▶ **How to complete this task**
Can you continue the article on Christian anti-Judaism below, picking up after its last sentence?

▶ **Page extract**

/---

One of the dark sides of the history of Christianity which seems to be pretty well acknowledged today but still isn't understood well enough is “Christian” anti-Judaism. This article should encourage readers (Christians especially) to think more deeply and critically about anti-Judaism in Christianity and generally about religious prejudice against those who believe differently.
Jewish rejection of Jesus
Jewish rejection of Jesus as the Messiah always posed a problem for Christians and quite naturally so. When pagans were rejecting Christ in those first centuries of pagan power in Roman Empire that was neither surprising nor difficult to cope with for Christians - it might be difficult to bare the persecution but not hard to understand that pagans do not believe in Jesus neither in monotheistic God or biblical morality, for that matter.
Jewish disbelief in Jesus was an entirely different matter. Here are people who have the Bible (Christian Old Testament), who read the prophets regularly in their Synagogues and who are of the same tradition, blood and ancestry as were the apostles and Jesus himself, yet they refuse to believe in Jesus as Messiah and Lord. Even after long discussions, persuasion and Bible reading. “How on earth can they not see?” was the question in Christian minds.

\---

▶ **Material provided**

/---

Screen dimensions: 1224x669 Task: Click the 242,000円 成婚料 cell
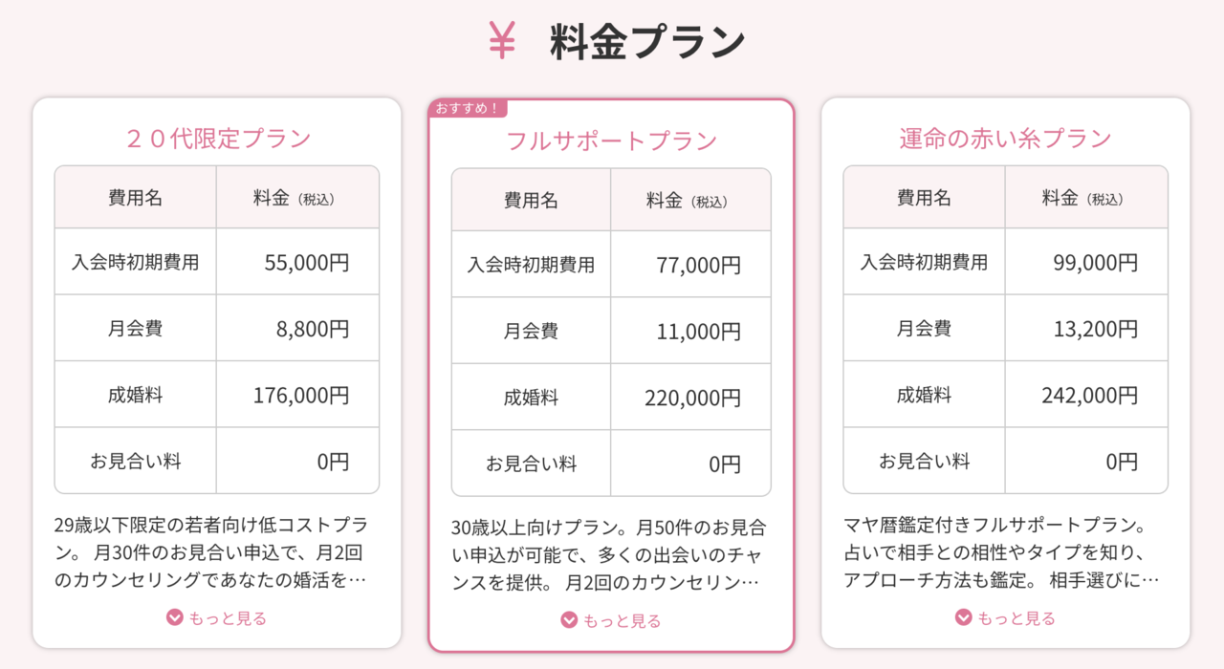point(1086,395)
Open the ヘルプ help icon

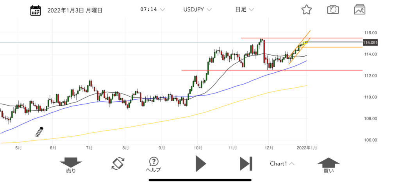[154, 164]

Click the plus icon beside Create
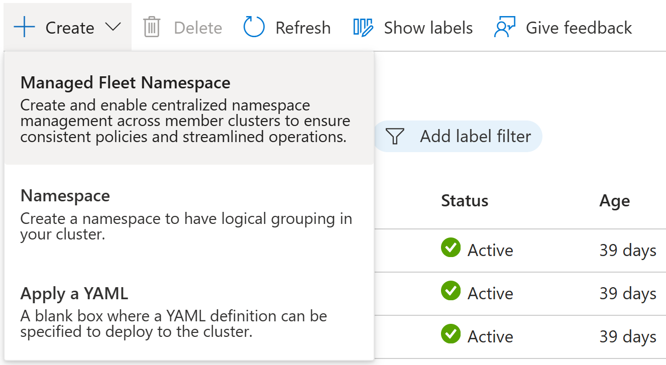pyautogui.click(x=24, y=27)
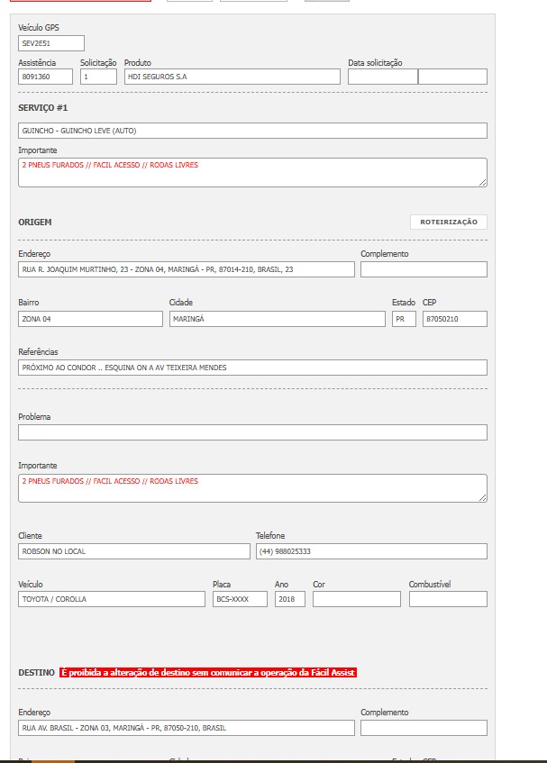This screenshot has width=547, height=763.
Task: Select the Assistência number field
Action: click(x=45, y=77)
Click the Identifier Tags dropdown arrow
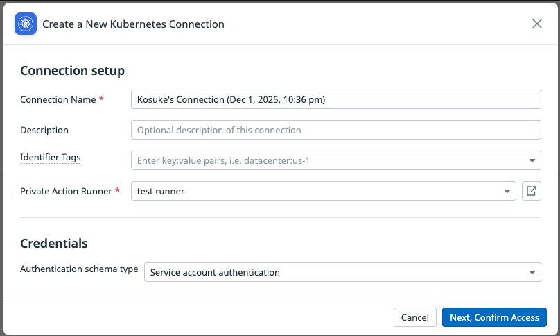Viewport: 560px width, 336px height. pyautogui.click(x=532, y=160)
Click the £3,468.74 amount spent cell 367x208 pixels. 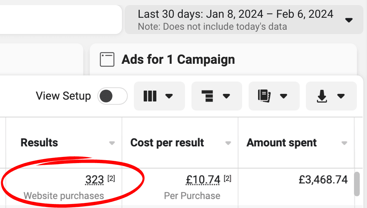(323, 180)
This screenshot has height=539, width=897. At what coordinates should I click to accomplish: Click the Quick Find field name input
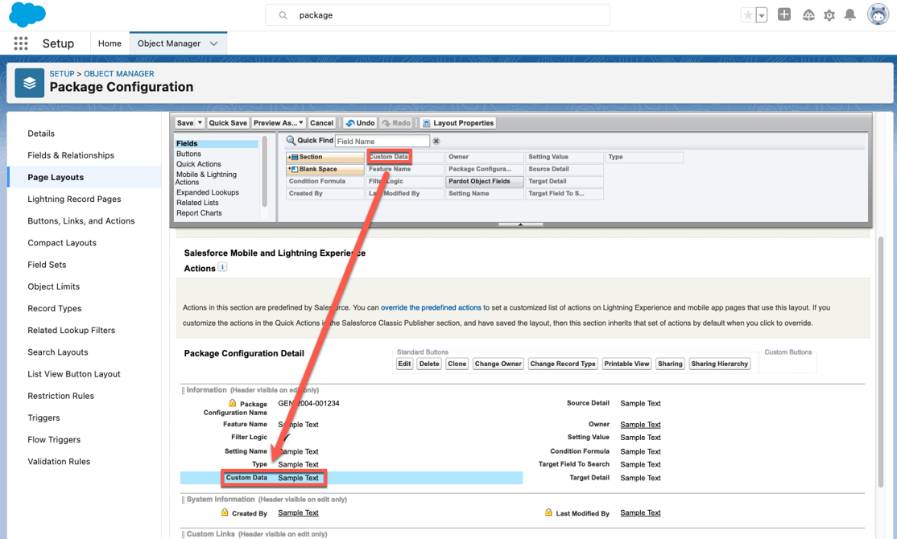(x=382, y=142)
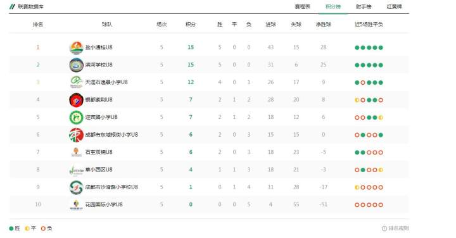Screen dimensions: 456x238
Task: Switch to the 赛程表 tab
Action: 303,7
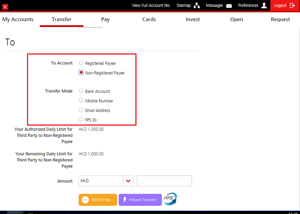Choose Bank Account transfer mode
The height and width of the screenshot is (214, 300).
tap(81, 91)
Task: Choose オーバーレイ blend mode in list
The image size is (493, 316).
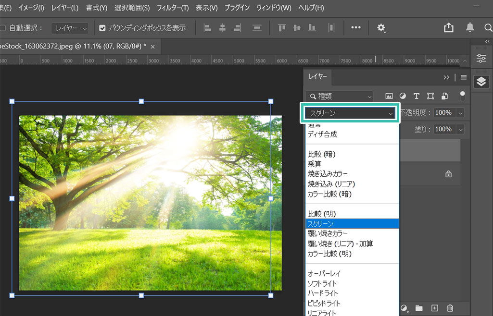Action: 324,273
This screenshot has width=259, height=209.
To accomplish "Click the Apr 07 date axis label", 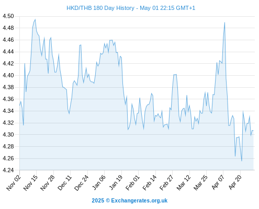I will click(218, 182).

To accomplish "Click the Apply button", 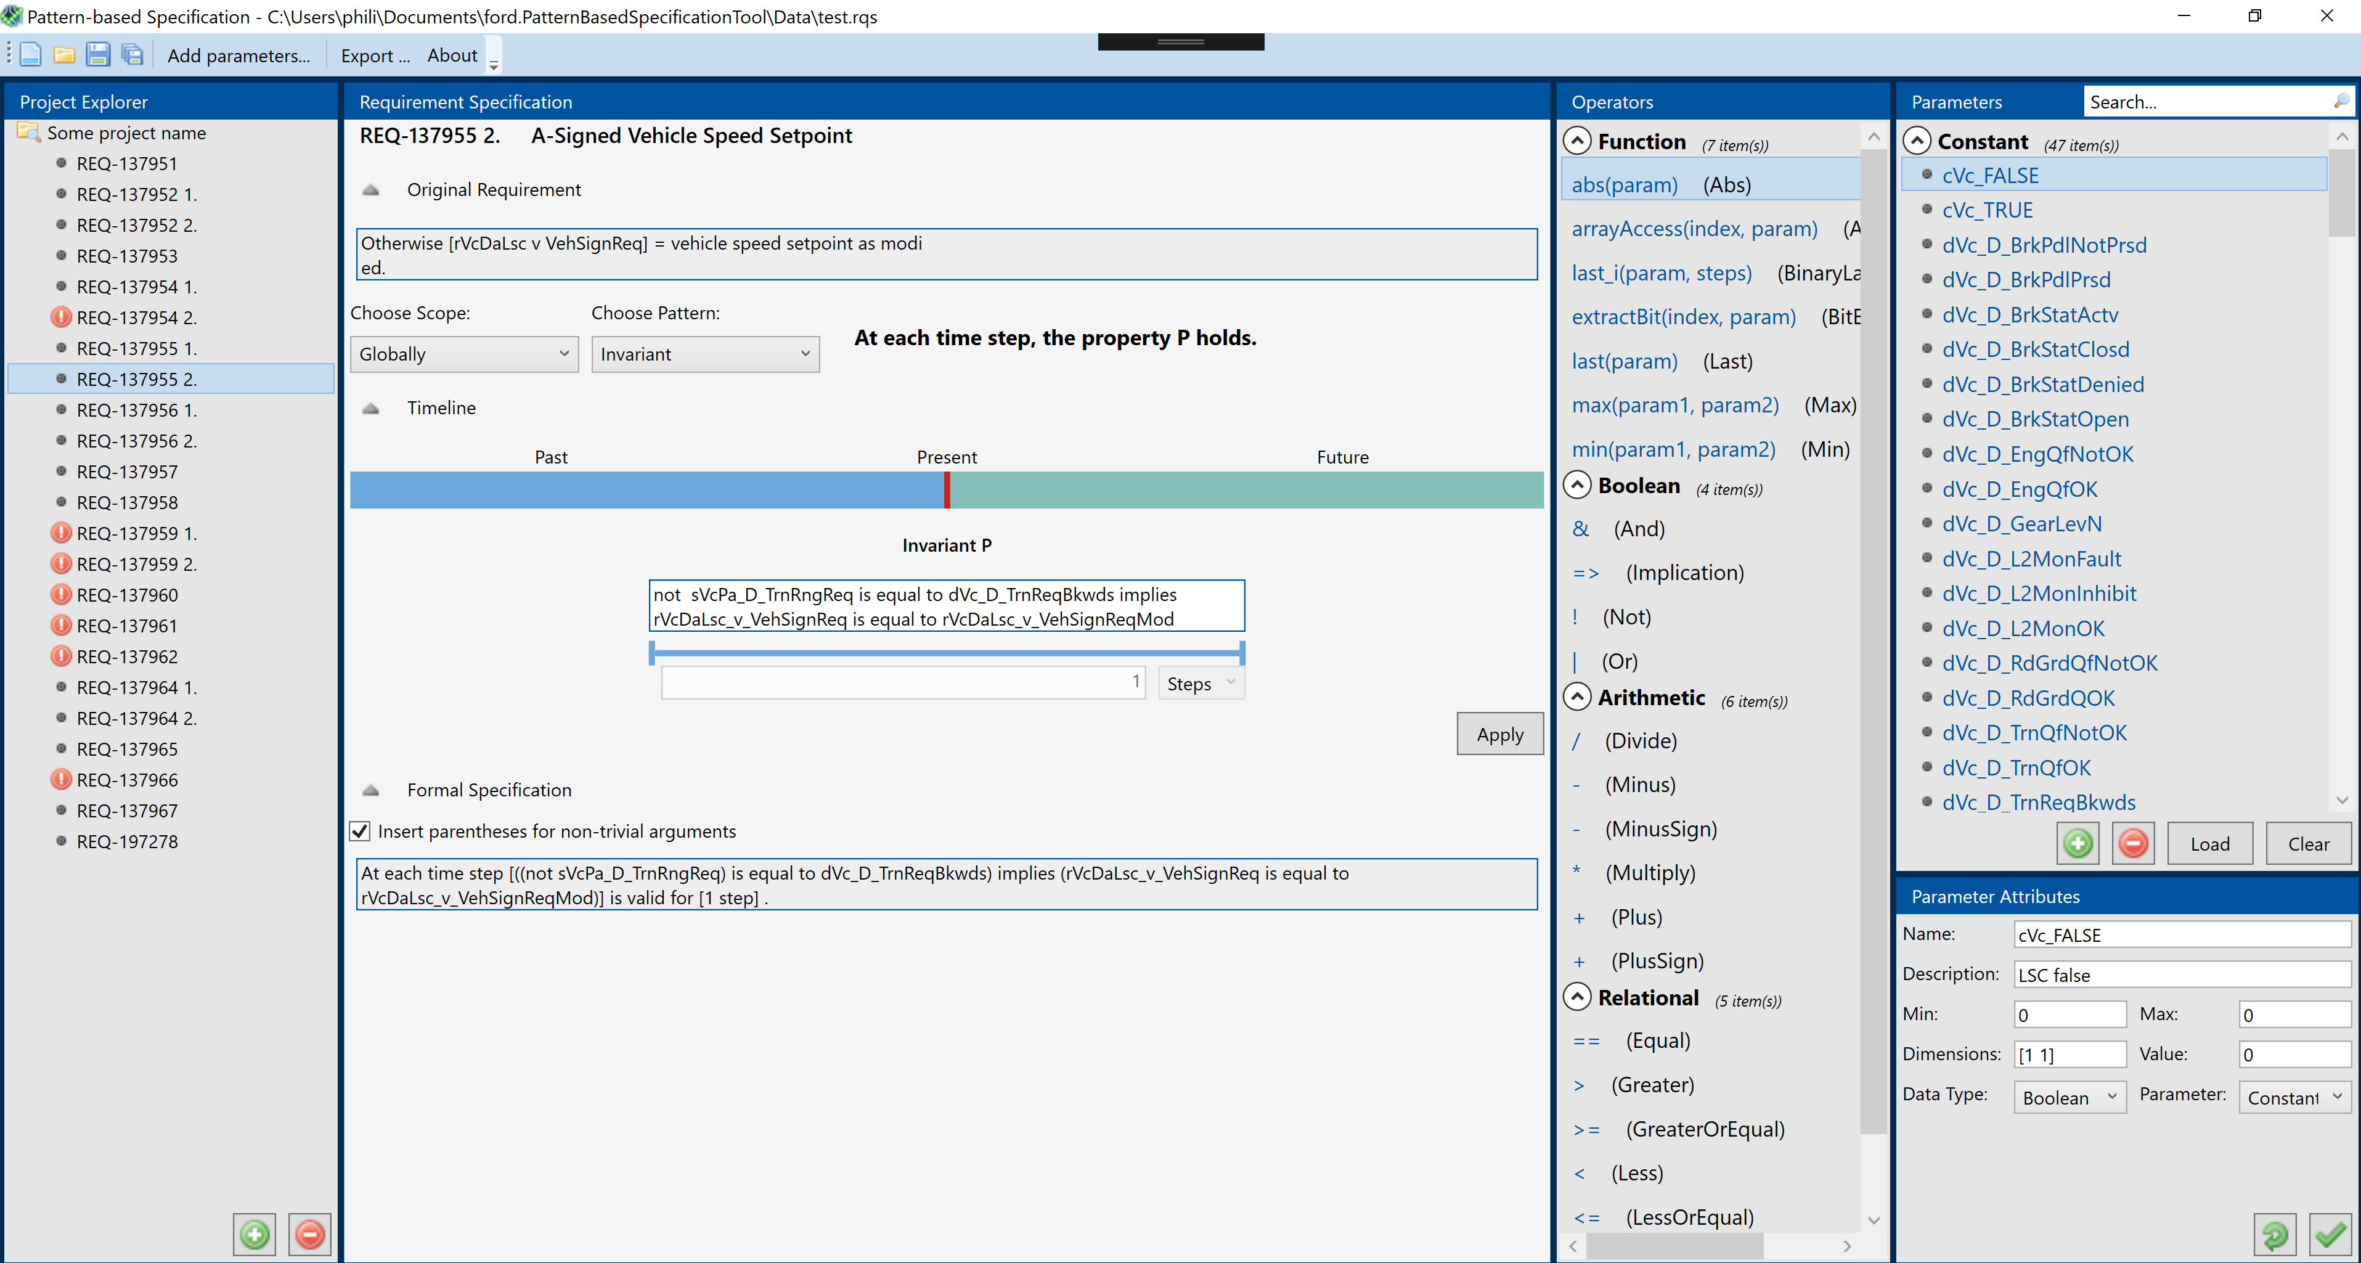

\---

▶ **Answer to the problem**
This by itself was not such a big problem for Jewish people themselves until western civilization didn't become Christianized. By early Middle Ages Jewish disbelief became a silent, many times unconscious but increasingly strong disturbing factor in Christian society.
Historian at Stanford and an expert on anti-Semitism Gavin Langmuir describes Jewish disbelief in Jesus as something which was perceived by Christians as the greatest threat and danger exactly because it questioned such basic propositions which “had to be believed”. Feelings of threat and danger together with Christian power to sanction then landless and mostly powerless Jews, dependent on hospitality of Christian cities, was a perfect formula for darker side of human nature to run riot in Christians. Persecutions, fanciful accusations and “satanisations” of the Jews which followed and increased with time are not unknown.
Easiness of falling into Anti-Semitism
I will not go into discussion of the link between historic Christian anti-Judaism and Nazi anti-Semitism here. But it is not difficult to see how religious views (in this instance Christian) can easily be used in the service of power and in order to justify horrific actions.
Even gross evil can become a normal thing when majority gets used to it. And the prejudice and hate towards Jewish people indeed was and still is for many something quite normal and “logical” thing. It has a long and rich tradition into which an anti-Semite beginner today can just plunge into. Not much creative imagination is needed (although for centuries anti-Semitism did give birth to very imaginative stories and conspiracy “theories” indeed!).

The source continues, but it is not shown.